- **Extracted entries**
======

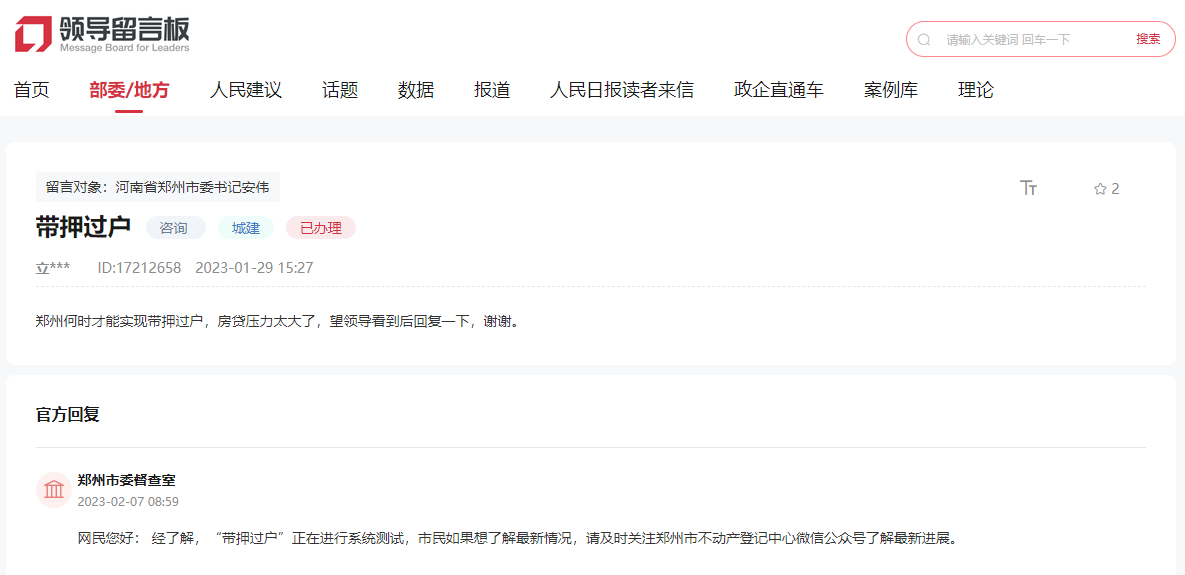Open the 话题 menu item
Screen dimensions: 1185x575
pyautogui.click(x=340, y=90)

======

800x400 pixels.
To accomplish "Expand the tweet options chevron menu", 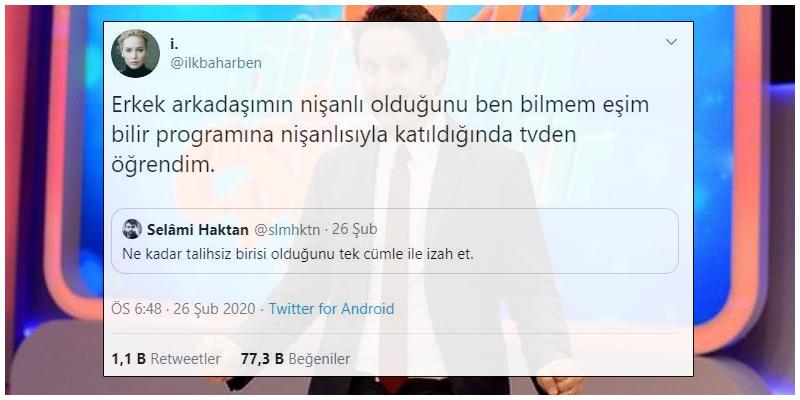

======

Everything between and including the line above containing "800x400 pixels." and the line containing "the tweet options" should be reproduced exactly, with pictures excluded.

- **Solution for this problem**
800x400 pixels.
To accomplish "Expand the tweet options chevron menu", 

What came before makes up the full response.